2007/12/22
五味。
もはや『五味隆典』が、目の前の邪魔くさい扉をぶち壊し、勢いよく《さいたま》の空間に現れることはない。
実行委員会の『五味』への対応も、また同じ事が言えよう、一度も真正面から向き合う事が出来ずに今日に至った。
[一夜限りのけじめのイベント]に背を向けた男も、武士道最高の功労者を何としてもこのイベントに引っ張り出すという執念、拘りを簡単に捨ててしまったイベンターにも、もはや歩み寄るという前向きなスタンスを持ち合わせてはいなかった。
このイベントの意味は双方共に十分わかっている。
私は実行委員会の報告を受けて、何とも歯痒くて、もどかしくて、情けない気持ちになった。
コレが人間同士の相容れないシンドイ、難しい部分なのだろうか!
悔しいが、しゃあない。
老婆心ながら、当然イベントは一夜限定で終わるが、『五味』のファイター人生はまだまだ続く。
だからこそ『五味』のアンテナが鈍らない事を願う。近くにいる人間が、常に『五味』が最良の道に向かえるように、背中を押し続けるという嫌な役どころをまっとうしてやらなければならない。
『五味』には、この《さいたま》で、過去にけじめをつけて自分の未来を切り開く大事な基点とする舞台にしてもらいたかった。
何よりも、応援してきたサポーターがソレを感じ望み、強い期待を抱いて待っていたのが辛い。
大いにイベントを利用して存在感を誇示してほしかった。
『ヒョードル』とのツートップという看板として、けじめの《さいたま》の象徴としてだ。
いつの時代でも『五味隆典』のようなファイターは中々出てこない。
改めて言うが、実行委員会には、拘りを捨てて『五味』の懐に思い切り踏み込んでもらいたかった。
それでもダメなら綺麗に諦めるだけである。
彼らのアンテナも鈍ってると言えよう。
一つ言わせてもらうと、私にとって、この《けじめのさいたま》に携わることは「やりたいこと」ではない。
「やらなければならない」ことである。
イベンターは、コレに徹するべきである。
コレに徹すれば何かが変わったかもしれない。
『シウバ、ミルコ』など多くのトップファイターたちは、幾度となく、「やらなければならない」その局面で戦いをチョイスし、戦い続けてきた人たちである。
「やらなければならないこと。
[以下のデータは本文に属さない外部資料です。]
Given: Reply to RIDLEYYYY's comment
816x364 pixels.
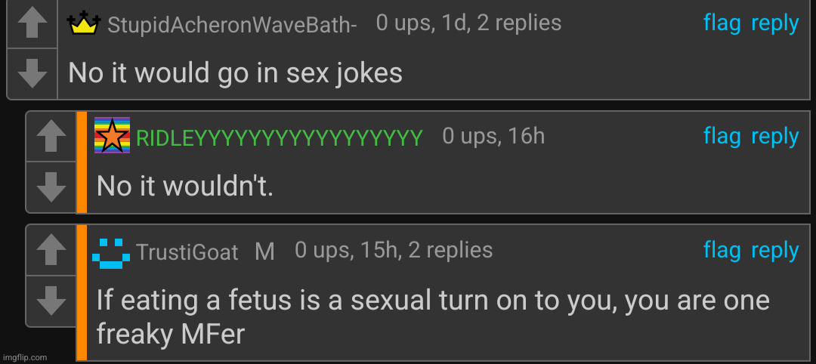Looking at the screenshot, I should 775,136.
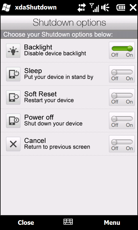
Task: Close xdaShutdown with the top X
Action: click(133, 7)
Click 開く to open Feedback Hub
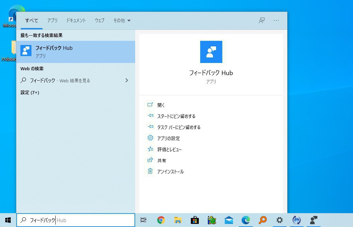The image size is (353, 227). [x=161, y=105]
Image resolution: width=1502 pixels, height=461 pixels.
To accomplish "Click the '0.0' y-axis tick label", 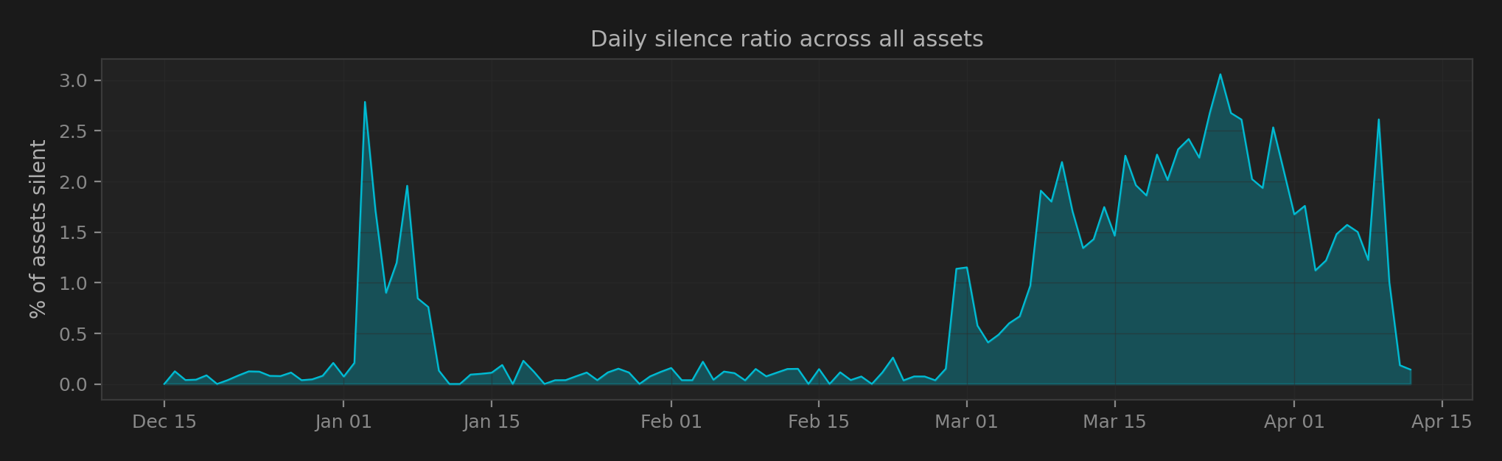I will tap(74, 385).
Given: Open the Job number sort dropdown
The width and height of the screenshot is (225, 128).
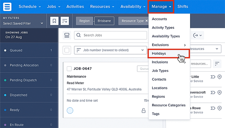Looking at the screenshot, I should click(111, 50).
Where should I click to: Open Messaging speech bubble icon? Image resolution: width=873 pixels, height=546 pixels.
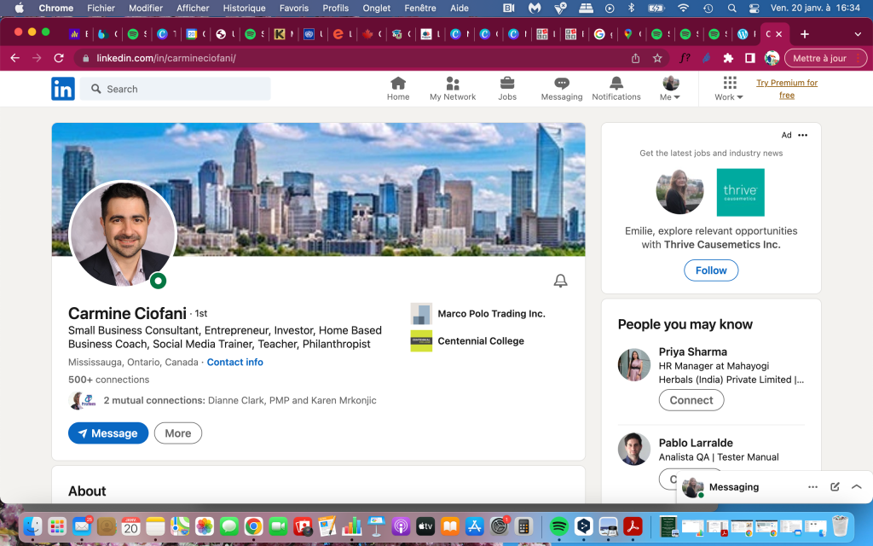[x=561, y=84]
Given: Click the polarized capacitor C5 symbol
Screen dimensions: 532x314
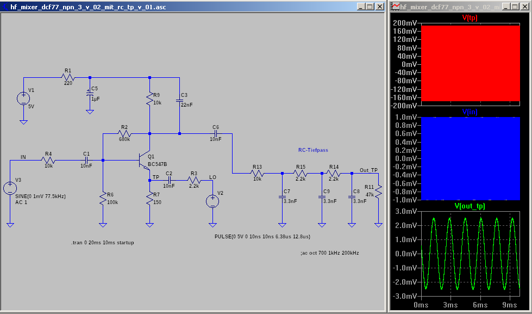Looking at the screenshot, I should (90, 95).
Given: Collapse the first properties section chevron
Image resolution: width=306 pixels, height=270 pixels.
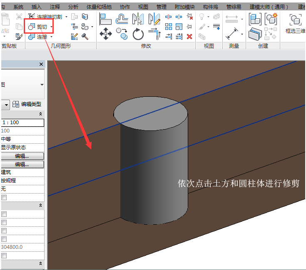Looking at the screenshot, I should point(40,114).
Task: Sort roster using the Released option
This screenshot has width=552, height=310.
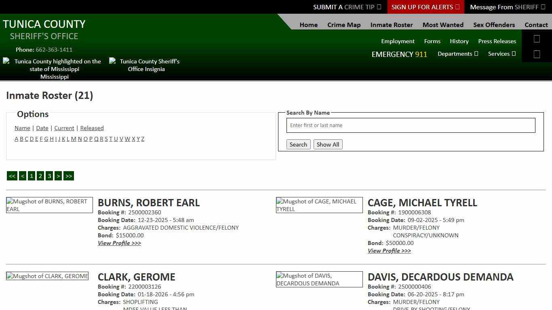Action: [92, 128]
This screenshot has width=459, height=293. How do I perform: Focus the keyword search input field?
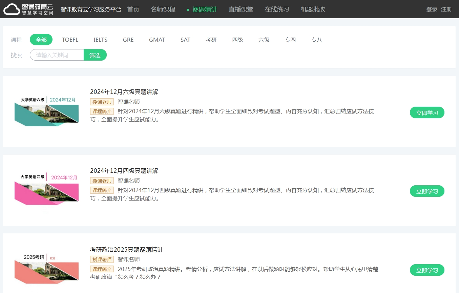(57, 55)
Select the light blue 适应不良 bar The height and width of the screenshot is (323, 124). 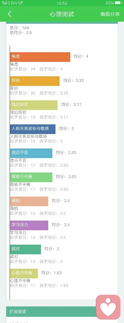(x=31, y=153)
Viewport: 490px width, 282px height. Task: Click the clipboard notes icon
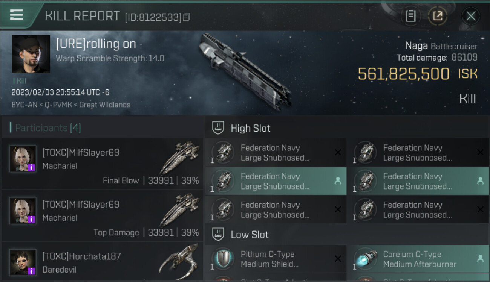tap(410, 16)
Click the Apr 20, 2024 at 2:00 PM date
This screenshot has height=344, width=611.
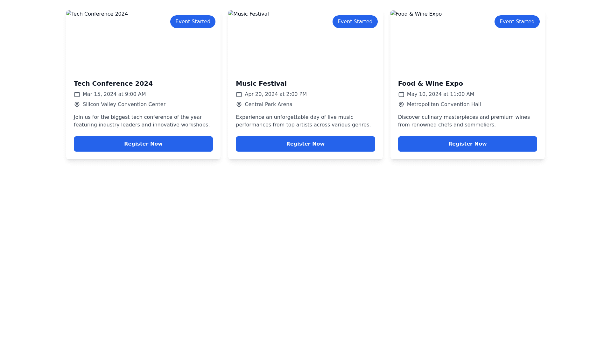point(275,94)
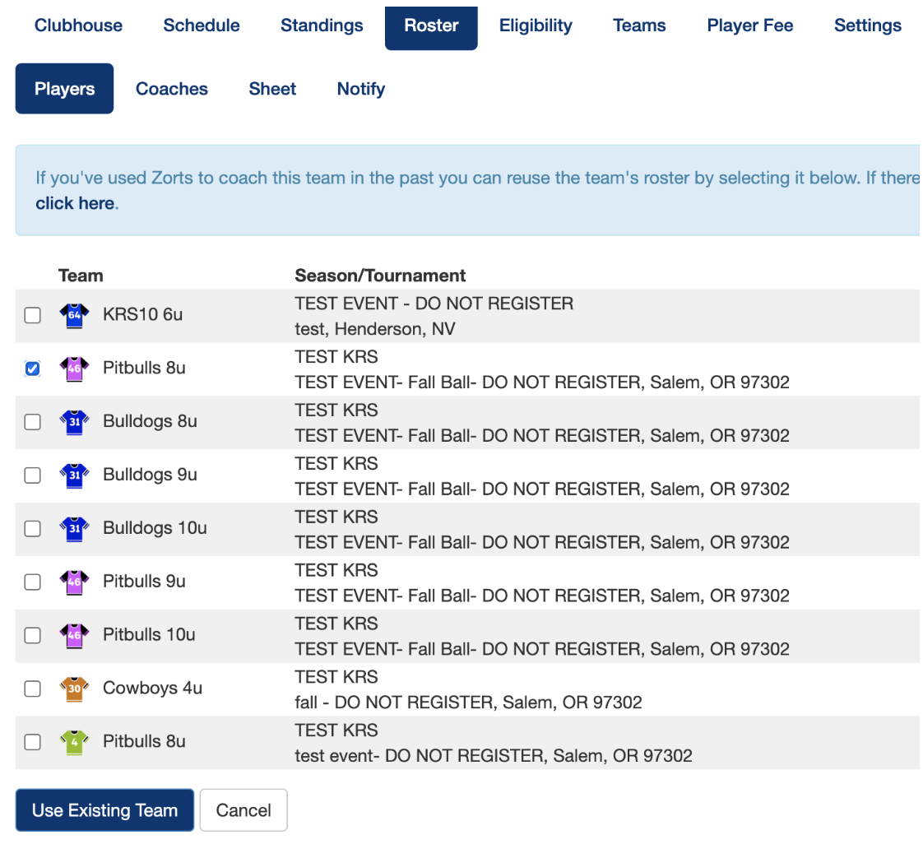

」
これを解釈する側の微妙な温度差に、ジレンマや悔しさを感じる。
なにはともあれ、今回は私の力不足に尽きると言える。
期待をして待っていたサポーターには申し訳ない思いである。
私自身がこのイベントに参加すると決めた瞬間に、私が『五味』と真正面から向き合っていればと考えたりもする。
それで我々が望む結果になる、と言うことではないが、それでダメならしゃあない。と素直に思えただろう。
みんな『五味』のギラギラした生き様が見たかったよ!
「俺が出なけりゃ始まらねえだろ!」くらいの大見得を切って姿を現してもらいたかったよ!
残念無念である。
一つ忘れてはならないのが、『五味』はこの大事なターニングポイントを自分の意思でNOをチョイスした。という現実である。
背を向ける作業にも大きなエネルギーが必要だったであろう。
近い将来、どこかのリングで、思い切りエネルギーを爆発させる『五味』の弾ける姿を観たいものである。